VANCOUVER -- A Salmon Arm man made false or misleading statements about his mortgage investment company, which offered loans to real estate developers, the B.C. Securities Commission is alleging.
The allegations have not yet been proven and a hearing will be scheduled in March.
The BCSC says that Donald Bergman's company, All Canadian Investment Corporation, provided loans to developers of residential and commercial real estate. The loans were secured by mortgages on those same properties.
The company was able to raise $1.6 million from over 50 investors, according to the BCSC, through three offering memorandums that explained how the loans would be secured.
The memorandums said the mortgages would be registered with B.C.'s Land Title and Survey Authority, and would be the first or second mortgage on the properties in question.
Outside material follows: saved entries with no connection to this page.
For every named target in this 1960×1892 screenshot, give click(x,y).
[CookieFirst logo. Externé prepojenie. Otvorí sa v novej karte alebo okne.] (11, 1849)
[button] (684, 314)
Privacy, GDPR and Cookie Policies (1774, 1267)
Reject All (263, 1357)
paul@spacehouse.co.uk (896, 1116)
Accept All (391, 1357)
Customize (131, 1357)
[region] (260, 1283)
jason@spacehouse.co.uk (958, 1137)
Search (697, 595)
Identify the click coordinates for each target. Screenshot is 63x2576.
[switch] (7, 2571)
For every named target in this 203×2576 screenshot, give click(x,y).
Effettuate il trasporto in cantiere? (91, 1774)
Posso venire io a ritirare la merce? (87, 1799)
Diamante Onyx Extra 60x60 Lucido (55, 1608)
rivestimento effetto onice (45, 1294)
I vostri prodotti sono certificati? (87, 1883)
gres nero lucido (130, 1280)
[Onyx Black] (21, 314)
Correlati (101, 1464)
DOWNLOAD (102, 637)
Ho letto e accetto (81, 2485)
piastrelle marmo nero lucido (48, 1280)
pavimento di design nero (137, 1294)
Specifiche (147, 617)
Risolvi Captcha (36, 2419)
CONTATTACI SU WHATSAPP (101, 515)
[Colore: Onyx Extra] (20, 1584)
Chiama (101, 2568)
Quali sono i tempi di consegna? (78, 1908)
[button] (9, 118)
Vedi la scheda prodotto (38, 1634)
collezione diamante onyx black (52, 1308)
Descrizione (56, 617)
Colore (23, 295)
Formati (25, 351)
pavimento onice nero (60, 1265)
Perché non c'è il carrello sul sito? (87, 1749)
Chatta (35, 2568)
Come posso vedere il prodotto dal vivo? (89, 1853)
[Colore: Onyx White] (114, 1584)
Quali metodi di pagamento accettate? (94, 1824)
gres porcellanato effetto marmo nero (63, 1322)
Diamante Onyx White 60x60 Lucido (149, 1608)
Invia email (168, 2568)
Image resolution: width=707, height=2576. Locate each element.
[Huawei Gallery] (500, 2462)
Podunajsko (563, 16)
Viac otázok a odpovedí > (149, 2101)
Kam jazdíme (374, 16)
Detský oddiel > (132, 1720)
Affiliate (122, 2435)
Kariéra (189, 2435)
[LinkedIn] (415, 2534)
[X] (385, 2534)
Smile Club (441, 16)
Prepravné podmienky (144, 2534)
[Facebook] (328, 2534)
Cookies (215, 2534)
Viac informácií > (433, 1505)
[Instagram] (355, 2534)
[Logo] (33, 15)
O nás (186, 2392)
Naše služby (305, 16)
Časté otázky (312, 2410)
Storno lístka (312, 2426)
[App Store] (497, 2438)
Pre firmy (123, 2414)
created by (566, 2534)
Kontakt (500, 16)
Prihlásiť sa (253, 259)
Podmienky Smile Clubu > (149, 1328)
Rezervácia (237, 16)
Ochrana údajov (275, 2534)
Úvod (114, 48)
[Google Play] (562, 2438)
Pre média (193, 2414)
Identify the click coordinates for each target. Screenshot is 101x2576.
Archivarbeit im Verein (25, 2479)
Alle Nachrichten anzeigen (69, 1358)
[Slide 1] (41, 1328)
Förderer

But, the BCSC alleges, All Canadian Investment Corporation cancelled some of those land title registrations, and some of its mortgage loans were secured by mortgages that fell farther down the list in terms of priority than they had represented.
That means that if the properties had been foreclosed on, other lenders – and not ACIC – would have been first in line to recoup their losses.
Because the some of the loans were not secured as promised, the BCSC is alleging that Bergman and his company made false or misleading statements in the offering memorandums – and investors then made decisions to invest based on those statements.
The BCSC has the power to issue halt trade orders, cease trade orders, can put firms on an investment caution list, and can order companies to repay money they obtained by contravening the Securities Act.